Top of Records supplied

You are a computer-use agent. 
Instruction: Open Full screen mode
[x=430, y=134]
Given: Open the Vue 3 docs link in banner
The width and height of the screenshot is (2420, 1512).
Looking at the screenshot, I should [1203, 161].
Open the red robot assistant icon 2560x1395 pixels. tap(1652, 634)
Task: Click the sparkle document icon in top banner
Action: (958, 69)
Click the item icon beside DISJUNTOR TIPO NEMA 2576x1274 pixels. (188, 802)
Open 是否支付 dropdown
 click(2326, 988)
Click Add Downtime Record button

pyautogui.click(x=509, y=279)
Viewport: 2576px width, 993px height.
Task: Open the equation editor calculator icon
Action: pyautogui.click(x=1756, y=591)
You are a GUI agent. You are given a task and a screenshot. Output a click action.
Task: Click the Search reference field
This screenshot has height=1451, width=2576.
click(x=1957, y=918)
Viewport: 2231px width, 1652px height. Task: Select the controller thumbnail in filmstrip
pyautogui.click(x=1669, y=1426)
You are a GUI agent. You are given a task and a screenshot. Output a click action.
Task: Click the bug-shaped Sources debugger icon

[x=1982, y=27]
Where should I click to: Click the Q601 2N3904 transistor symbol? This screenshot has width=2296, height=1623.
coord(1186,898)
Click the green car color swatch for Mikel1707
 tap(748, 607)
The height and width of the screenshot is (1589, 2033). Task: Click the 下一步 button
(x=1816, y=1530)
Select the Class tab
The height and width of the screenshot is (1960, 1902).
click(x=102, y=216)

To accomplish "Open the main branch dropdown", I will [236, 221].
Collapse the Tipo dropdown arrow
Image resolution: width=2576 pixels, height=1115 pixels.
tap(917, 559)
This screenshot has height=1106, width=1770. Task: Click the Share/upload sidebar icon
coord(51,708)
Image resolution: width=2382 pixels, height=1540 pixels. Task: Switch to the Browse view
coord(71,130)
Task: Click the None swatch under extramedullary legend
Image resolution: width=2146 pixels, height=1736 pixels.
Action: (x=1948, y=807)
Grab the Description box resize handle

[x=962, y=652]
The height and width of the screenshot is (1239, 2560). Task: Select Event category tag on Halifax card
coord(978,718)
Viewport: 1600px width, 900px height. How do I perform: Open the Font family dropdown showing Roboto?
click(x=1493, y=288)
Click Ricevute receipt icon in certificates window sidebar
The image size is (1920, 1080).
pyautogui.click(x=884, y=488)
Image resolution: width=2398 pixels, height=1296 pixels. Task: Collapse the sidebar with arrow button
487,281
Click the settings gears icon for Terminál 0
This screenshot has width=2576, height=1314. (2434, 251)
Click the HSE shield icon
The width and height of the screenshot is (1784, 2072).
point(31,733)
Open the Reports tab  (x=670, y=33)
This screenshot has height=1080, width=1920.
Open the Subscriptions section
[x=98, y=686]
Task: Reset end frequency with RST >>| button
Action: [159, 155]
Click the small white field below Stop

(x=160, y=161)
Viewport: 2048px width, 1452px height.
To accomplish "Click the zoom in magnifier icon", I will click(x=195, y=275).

Bottom of Records supplied

(Brief) For this exercise, repeat each line of the listing exactly.

(Answer section)
You are a computer-use agent. 
Instruction: Open Full screen mode
[x=430, y=134]
Given: Open the Vue 3 docs link in banner
The width and height of the screenshot is (2420, 1512).
Looking at the screenshot, I should [1203, 161].
Open the red robot assistant icon 2560x1395 pixels. tap(1652, 634)
Task: Click the sparkle document icon in top banner
Action: (958, 69)
Click the item icon beside DISJUNTOR TIPO NEMA 2576x1274 pixels. (188, 802)
Open 是否支付 dropdown
 click(2326, 988)
Click Add Downtime Record button

pyautogui.click(x=509, y=279)
Viewport: 2576px width, 993px height.
Task: Open the equation editor calculator icon
Action: pyautogui.click(x=1756, y=591)
You are a GUI agent. You are given a task and a screenshot. Output a click action.
Task: Click the Search reference field
This screenshot has height=1451, width=2576.
click(x=1957, y=918)
Viewport: 2231px width, 1652px height. Task: Select the controller thumbnail in filmstrip
pyautogui.click(x=1669, y=1426)
You are a GUI agent. You are given a task and a screenshot. Output a click action.
Task: Click the bug-shaped Sources debugger icon

[x=1982, y=27]
Where should I click to: Click the Q601 2N3904 transistor symbol? This screenshot has width=2296, height=1623.
coord(1186,898)
Click the green car color swatch for Mikel1707
 tap(748, 607)
The height and width of the screenshot is (1589, 2033). Task: Click the 下一步 button
(x=1816, y=1530)
Select the Class tab
The height and width of the screenshot is (1960, 1902).
click(x=102, y=216)

To accomplish "Open the main branch dropdown", I will [236, 221].
Collapse the Tipo dropdown arrow
Image resolution: width=2576 pixels, height=1115 pixels.
tap(917, 559)
This screenshot has height=1106, width=1770. Task: Click the Share/upload sidebar icon
coord(51,708)
Image resolution: width=2382 pixels, height=1540 pixels. Task: Switch to the Browse view
coord(71,130)
Task: Click the None swatch under extramedullary legend
Image resolution: width=2146 pixels, height=1736 pixels.
Action: (x=1948, y=807)
Grab the Description box resize handle

[x=962, y=652]
The height and width of the screenshot is (1239, 2560). Task: Select Event category tag on Halifax card
coord(978,718)
Viewport: 1600px width, 900px height. How do I perform: Open the Font family dropdown showing Roboto?
click(x=1493, y=288)
Click Ricevute receipt icon in certificates window sidebar
The image size is (1920, 1080).
pyautogui.click(x=884, y=488)
Image resolution: width=2398 pixels, height=1296 pixels. Task: Collapse the sidebar with arrow button
487,281
Click the settings gears icon for Terminál 0
This screenshot has width=2576, height=1314. (2434, 251)
Click the HSE shield icon
The width and height of the screenshot is (1784, 2072).
point(31,733)
Open the Reports tab  (x=670, y=33)
This screenshot has height=1080, width=1920.
Open the Subscriptions section
[x=98, y=686]
Task: Reset end frequency with RST >>| button
Action: [159, 155]
Click the small white field below Stop

(x=160, y=161)
Viewport: 2048px width, 1452px height.
To accomplish "Click the zoom in magnifier icon", I will click(x=195, y=275).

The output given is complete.